2014-03-07 11:16:24来源:网络

  英文版报道:

  The SAT college admission test will no longer require a timed essay, will dwell less on fancy vocabulary and will return to the familiar 1600-point scoring scale in a major overhaul intended to open doors to higher education for students who are now shut out.

  The second redesign of the SAT in this century - announced Wednesday and scheduled to go into effect when today's high school freshmen take it in 2016 - aims to strip many of the tricks out of a test currently administered to more than 1.5 million students in every high school graduating class. It also comes with a College Board pledge to offer new test-preparation tutorials for free online, enabling students to bypass pricey SAT-prep classes that previously were available mostly to affluent families looking to give their children an edge.

  Out in the redesign will be "SAT words" that have long prompted anxious students to cram with flashcards, as the test will now focus on vocabulary words that are widely used in college and career. The College Board hasn't yet cited examples of words deemed too obscure, but "punctilious," "phlegmatic" and "occlusion" are three tough ones in a College Board study guide.

  Out, too, will be a much-reviled rule that deducts a quarter point for each wrong answer to multiple-choice questions, deterring random guesses. Also gone: The 2400-point scale begun nine years ago with the debut of the required essay. The essay will become optional.

  Back will be one of the iconic numbers of 20th-century America: The perfect SAT score, crystalline without a comma, returns to 1600.

  With these and other changes - such as asking students to analyze documents key to the nation's founding - College Board officials said they want to make the SAT more accessible, straightforward and grounded in what is taught in high school. Experts say SAT scores have long been strongly correlated to family income, a dynamic the College Board hopes to shake up. Its initiative comes as the 88-year-old test in recent years has slipped behind the rival ACT - a shorter exam with an optional essay - in total student customers.

  "The road to college success has always been the practice of excellent work in our classrooms," David Coleman, the College Board's president, said in an advance copy of a speech planned for Wednesday afternoon in Austin. "It is time for an admissions assessment that makes it clear that the road to success is not last-minute tricks or cramming, but the challenging learning students do each day."

  At the same time, Coleman fired a broadside at a test-prep industry that sells books, flashcards and courses to help students raise their scores in the hopes of gaining an edge in competitive college admissions and scholarships.

  Coleman said the New York-based organization will team with the nonprofit Khan Academy, which delivers free tutorials in math and other subjects via a popular Web site of the same name, to provide free SAT prep for the world.

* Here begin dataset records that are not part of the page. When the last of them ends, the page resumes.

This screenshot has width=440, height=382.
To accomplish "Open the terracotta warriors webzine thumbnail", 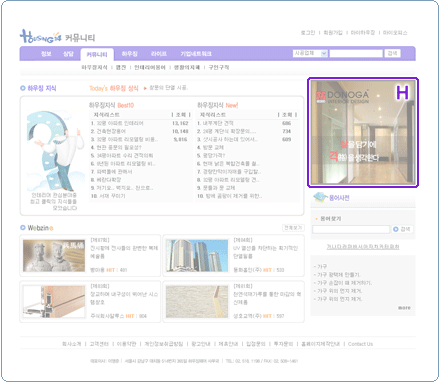I will coord(54,256).
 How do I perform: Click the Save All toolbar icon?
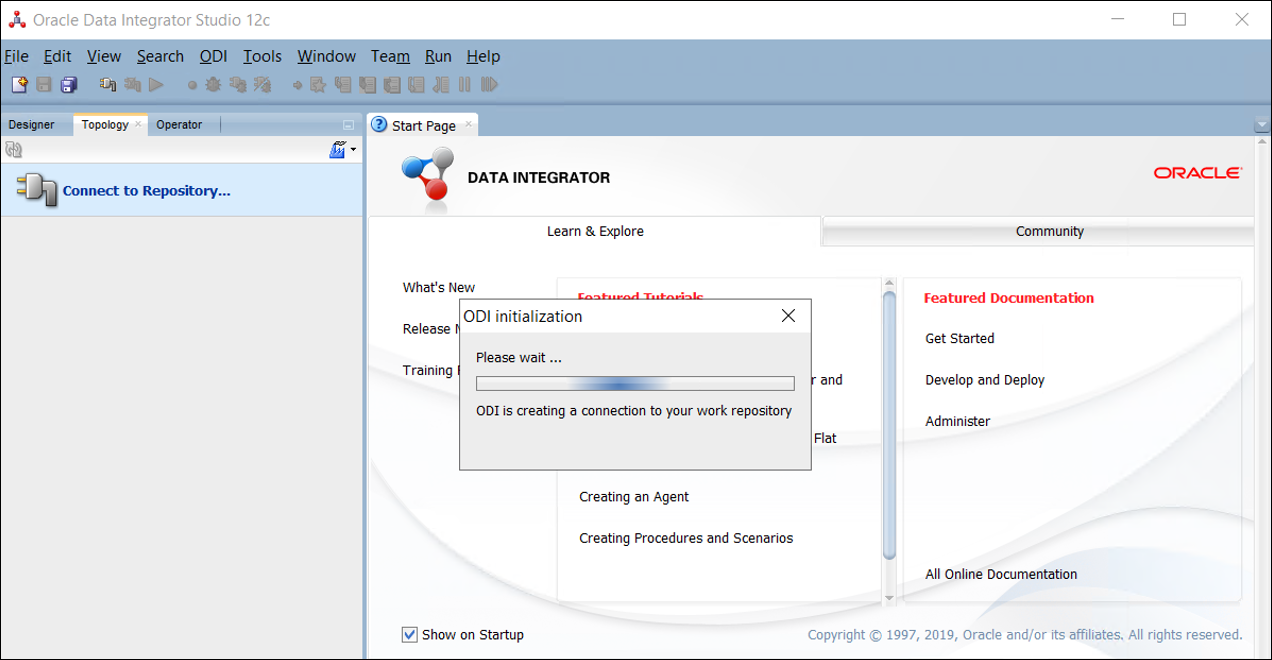[x=69, y=85]
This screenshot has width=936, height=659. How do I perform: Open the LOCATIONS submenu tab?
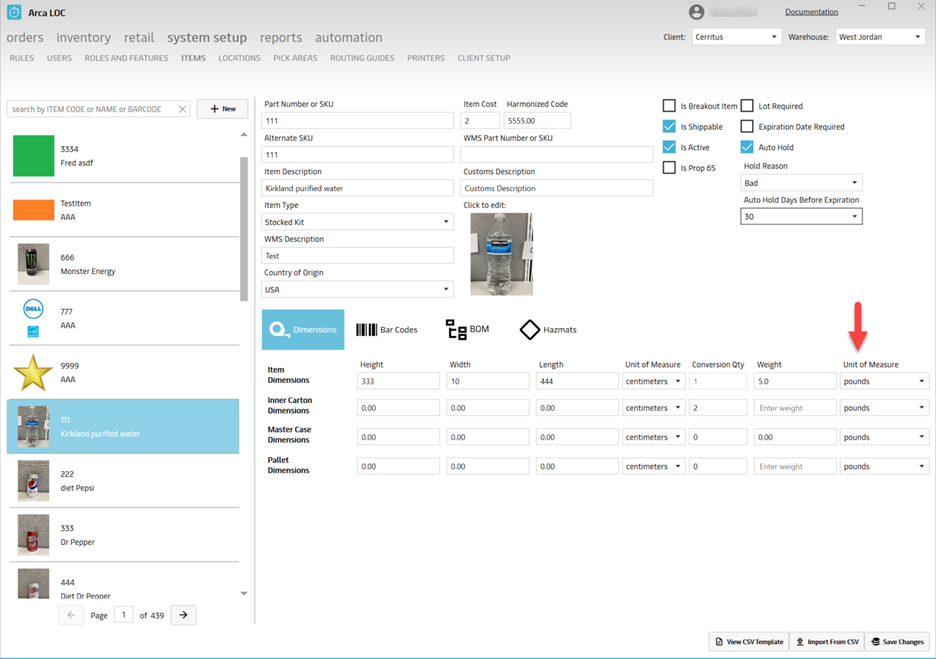[x=239, y=58]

  "The College Board cannot stand by while some test-prep providers intimidate parents at all levels of income into the belief that the only way they can secure their child's success is to pay for costly test preparation and coaching," Coleman said. "If we believe that assessment must be a force for equity and excellence, it's time to shake things up."

  Coleman also repeated a pledge he made at the White House in January: The College Board will deliver four college application fee waivers to each test-taker meeting income eligibility requirements, allowing students to apply to four schools for free.

  Coleman, head of the College Board since fall 2012, previously was a key figure in the development of the new Common Core State Standards. Those standards, which set national expectations for what students should learn in math and English from kindergarten through 12th grade, have been fully adopted in 45 states and the District. Coleman's vision for the new SAT, with emphasis on analysis of texts from a range of disciplines as well as key math and language concepts, appears to echo the philosophy underlying the Common Core and could match the test more closely to what students are learning in the classroom

  The redesign follows a challenging decade for a standardized test launched in 1926 that has wielded enormous influence in American education from the Great Depression through the era of No Child Left Behind. Advocates say the SAT provides a common yardstick for academic merit; critics call it a tool to protect the interests of the elite.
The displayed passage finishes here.